Namun bagi Sigit, melakukan moratorium tidak bisa begitu saja tanpa pembicaraan dengan para pemangku kepentingan. Selain Ditjen AHU dan Kemenristekdikti, ada kampus-kampus penyelenggara M.Kn. yang harus duduk bersama menyepakati langkah evaluasi yang akan diambil.

 

“Yang terpenting ada standar mutu, tata kelola, mutu pengajar, jadi tidak merugikan masyarakat,” jelasnya soal evaluasi macam apa yang akan dituju dari pendidikan kenotariatan ke depannya.

 

(Baca Juga: Kemenkumham Pastikan Mulai 2018 Penerimaan M.Kn.

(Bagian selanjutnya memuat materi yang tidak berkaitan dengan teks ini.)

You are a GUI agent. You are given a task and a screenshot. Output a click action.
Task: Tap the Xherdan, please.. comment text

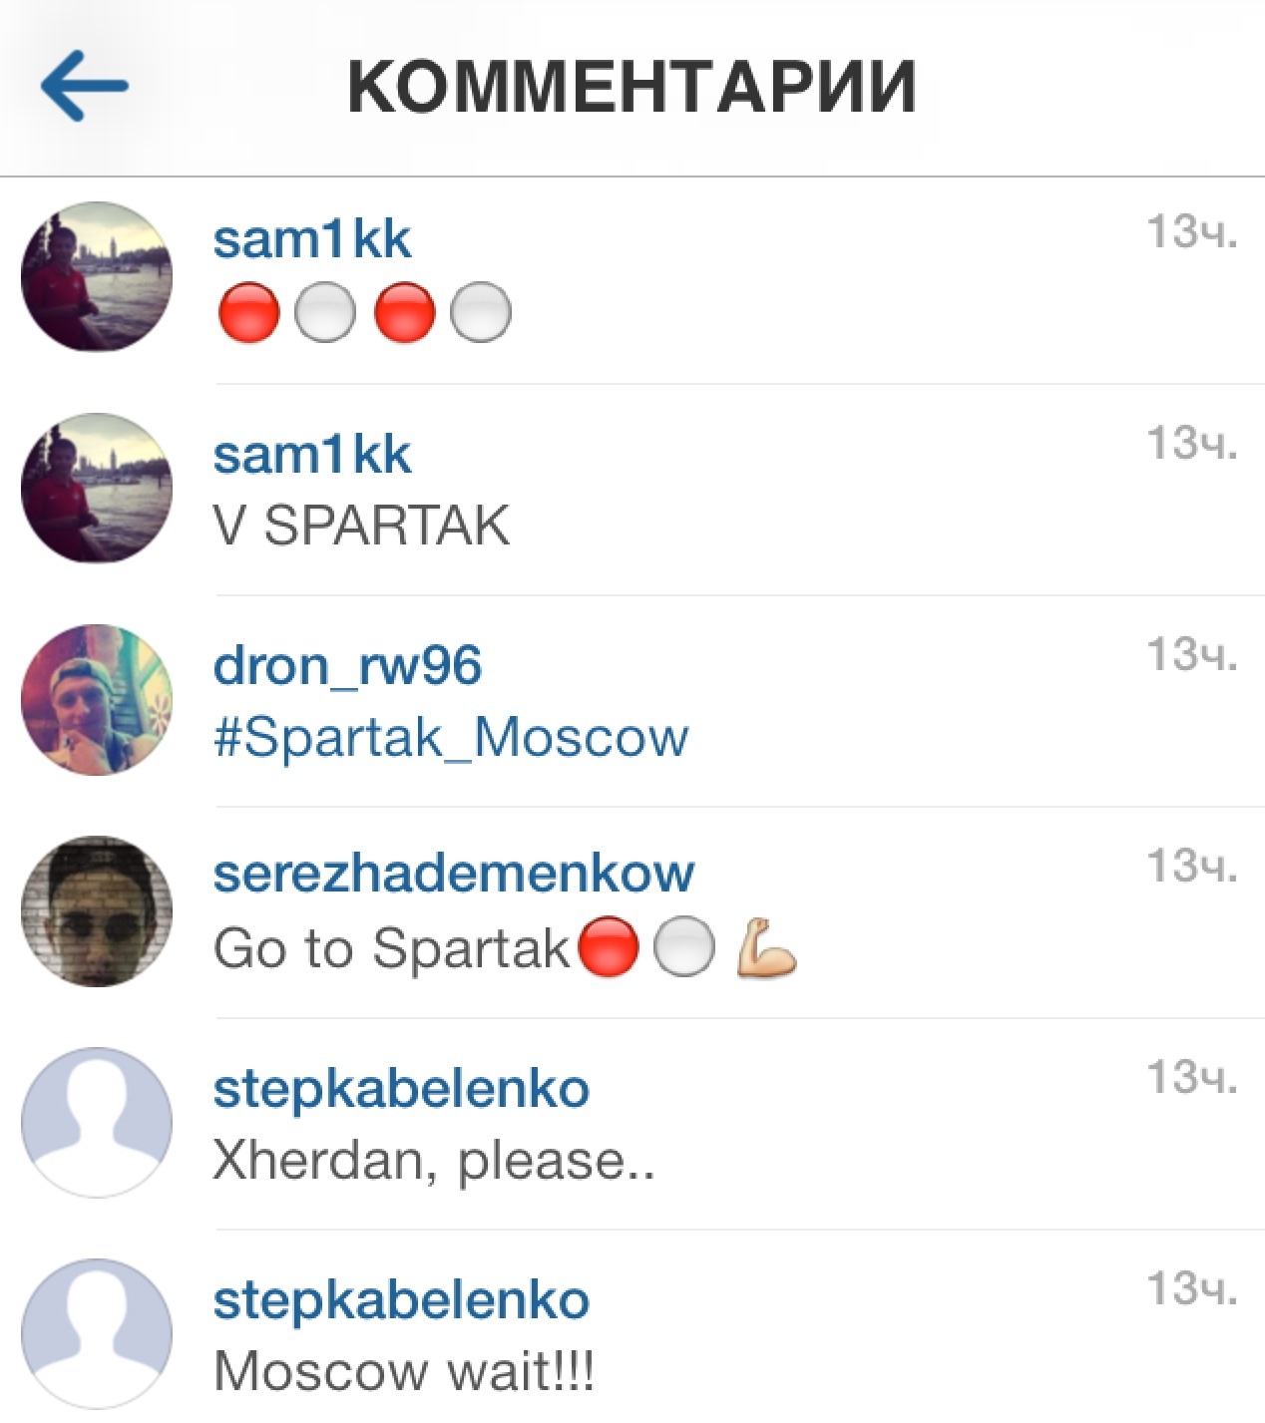click(x=434, y=1161)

Harus Dihentikan)

 

Wakil Dekan FH UNAIR, Nurul Bazirah, menilai masalah yang dilihat Ditjen AHU soal kualitas notaris lulusan M.Kn. tidak bisa dipukul rata berasal dari semua kampus penyelenggara M.Kn. “Sebenarnya yang jadi permasalahan kan bukan perguruan tinggi kami, tapi lainnya. Memang perlu pembenahan, tidak bisa digeneralisasi,” tandasnya.

 

Nurul mengatakan kampusnya siap untuk memenuhi kebutuhan Ditjen AHU dengan langkah-langkah terukur. “Titik temunya kita tingkatkan kerjasama, koordinasi, komunikasi, dan cari solusi agar pendidikan kenotariatan makin berkualitas,” tambah Nurul.

 

Dekan FH USU, Budiman Ginting memaklumi bahwa wacana Ditjen AHU berdasarkan fakta di lapangan soal banyaknya notaris yang menyimpang. “Kalau evaluasi penting, banyak memang sekarang notaris jadi sengketa di daerah,” akunya.

 

Sebagai mantan anggota Majelis Pengawas Daerah (MPD) Notaris dan saat ini menjabat anggota Majelis Kehormatan Notaris di tingkat Provinsi, ia ikut terlibat mengurus pengaduan dan temuan di lapangan soal penyimpangan oknum-oknum notaris. “Banyak etika pembuatan akta disimpangi oleh notaris, misalnya nggak ada orang menghadap tapi dibuatnya juga (akta),” ujarnya.